# [Exercise instructions]
Answer these questions on the argument about data and measurement below.
1. Which three things are listed right after "Data are numbers."?
2. How many degrees of freedom does the text give for the system in which real events are predicted?
3. Without real numbers, what would the idea of "incredibly small machines that build things from atoms" be?

# [Selected extract]

"data" ... "not quantitative" is a contradiction. Data are numbers.
Measurements. Surveys. Experimental results. If you can't measure
it, there's no way to know whether your vague feeling of connectedness
is something real and testable, or if it's just the wanderings of a
random pattern-matching machine run amok, finding patterns caused by
pure chance and baselessly extrapolating them into the future.
Those who postulate explanations for any phenomenon--social, physical,
or any other--must have some means of stating precisely what their
explantion predicts, and then have some way of measuring the actual
result to test the prediction, or else their conjectures no more
falsifiable than theology, and don't qualify as knowledge. If they
are simply describing things for artistic reasons, or pointing out
suggestive parallels, that's great; but if they are making actual
predictions of real events in a system with 5 billion degrees of
freedom, they'd better have more than a subjective feeling.
Drexler's books for the masses may not have had much raw data (there
certainly were some, but a lot less than one might expect in a more
academic paper), but Drexler himself did the math, and did it right.
Drexler knows precisely the speed of chemical reactions; the size of
DNA molecules; the amount of data in a complex computer program; the
size of the spaces between cells. Without those real numbers, based
on real measurements of known phenomena, the idea of "incredibly small
machines that build things from atoms" would be nothing more than a
good science fiction hook. The numbers make it real.

# [The data]
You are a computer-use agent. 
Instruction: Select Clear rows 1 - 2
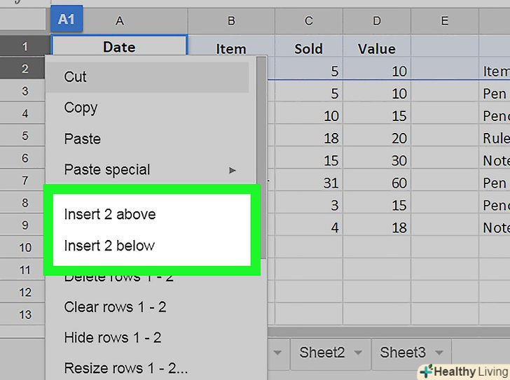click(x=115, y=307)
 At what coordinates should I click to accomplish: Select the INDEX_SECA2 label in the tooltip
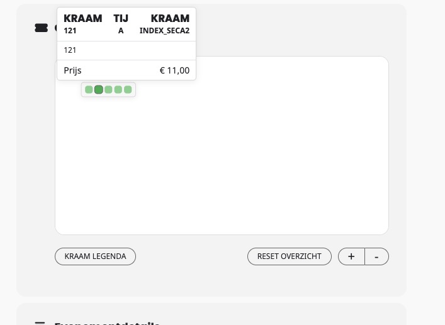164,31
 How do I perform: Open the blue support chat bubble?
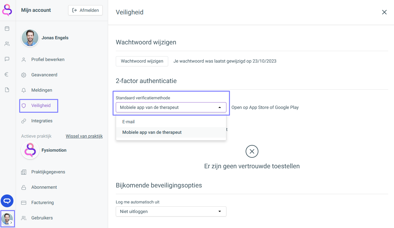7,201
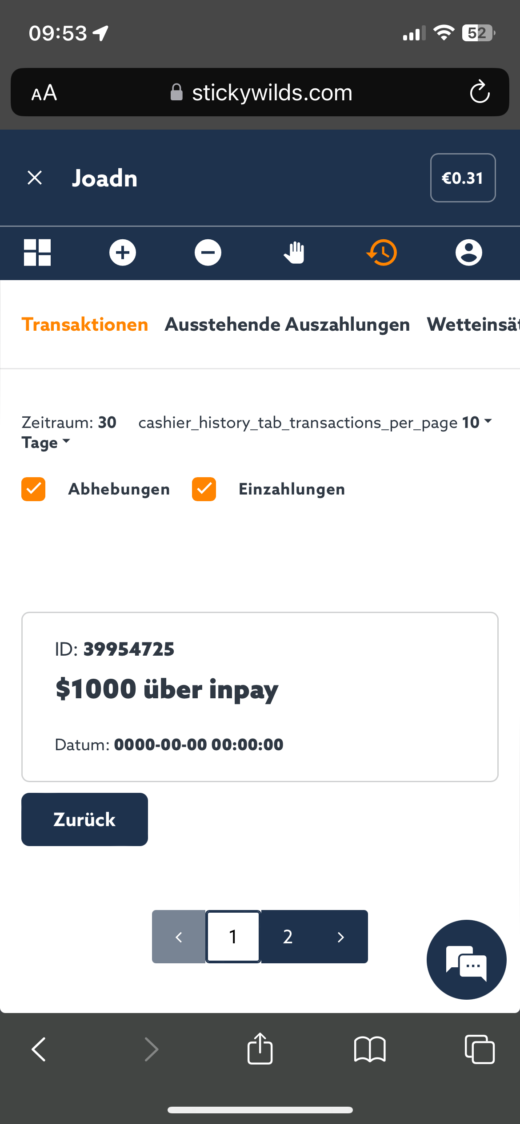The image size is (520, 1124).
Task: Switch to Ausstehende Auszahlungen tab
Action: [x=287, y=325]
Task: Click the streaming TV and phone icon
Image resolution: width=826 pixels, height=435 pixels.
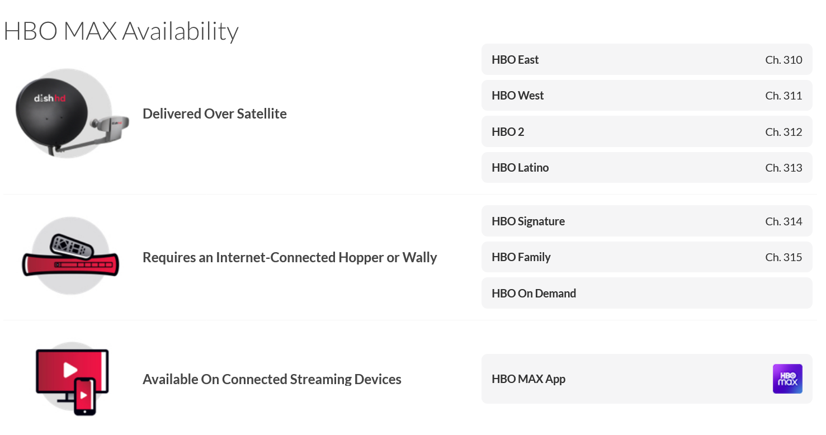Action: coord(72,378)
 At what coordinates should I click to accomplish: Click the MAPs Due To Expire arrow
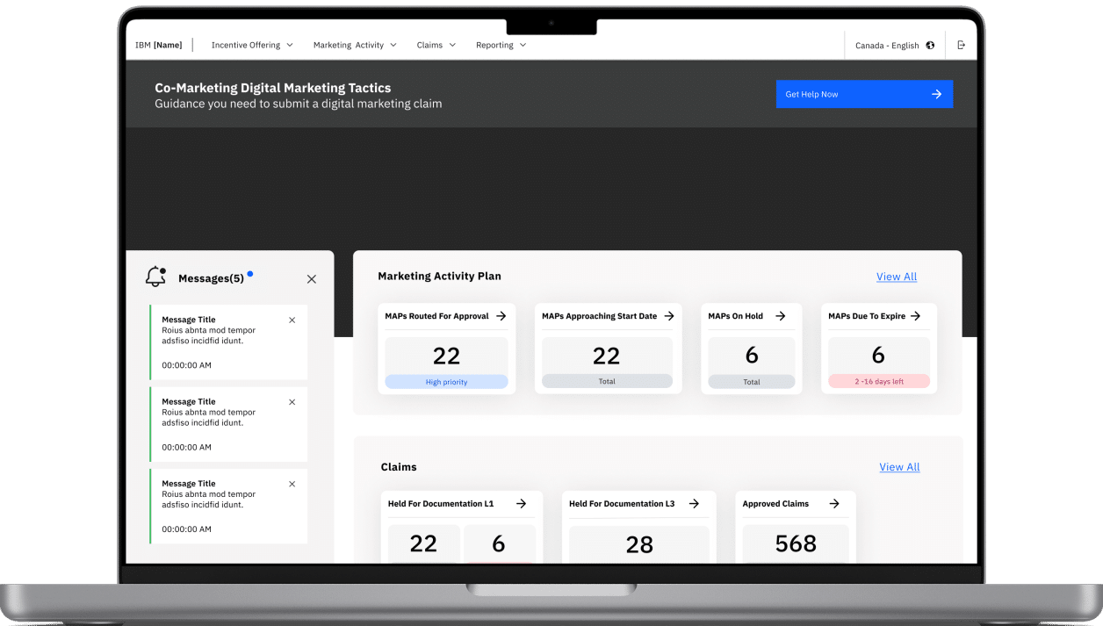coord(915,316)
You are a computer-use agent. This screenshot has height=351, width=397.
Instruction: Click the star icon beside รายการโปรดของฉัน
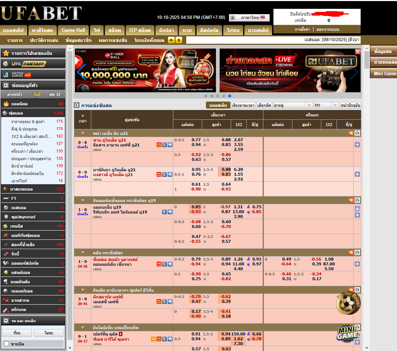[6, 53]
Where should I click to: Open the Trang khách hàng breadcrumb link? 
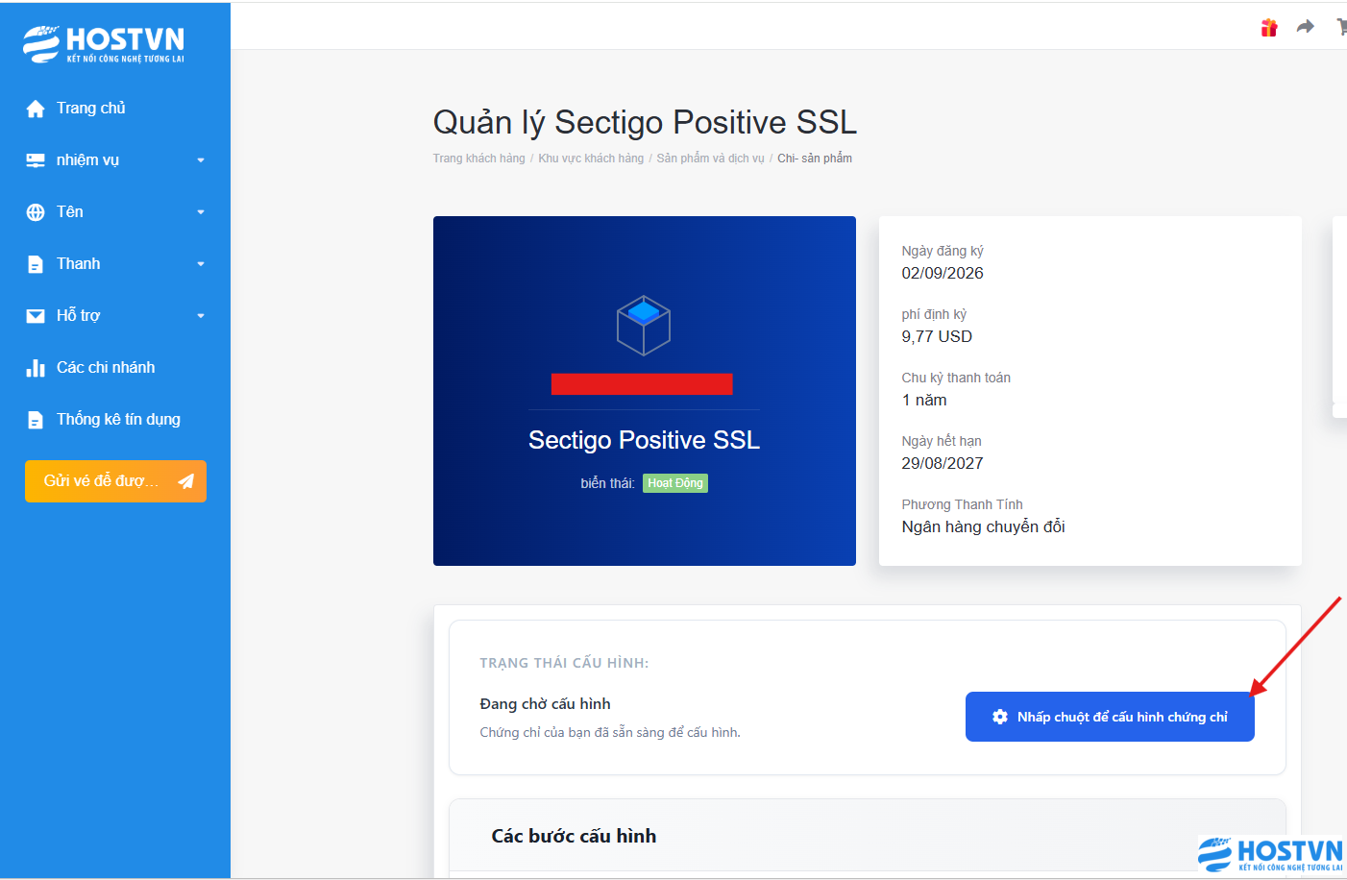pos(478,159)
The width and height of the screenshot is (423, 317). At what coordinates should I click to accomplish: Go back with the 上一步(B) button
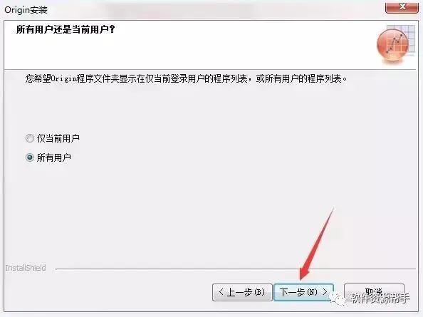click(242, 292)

# [Written solution]
1. Measurements, surveys and experimental results.
2. 5 billion.
3. Nothing more than a good science fiction hook.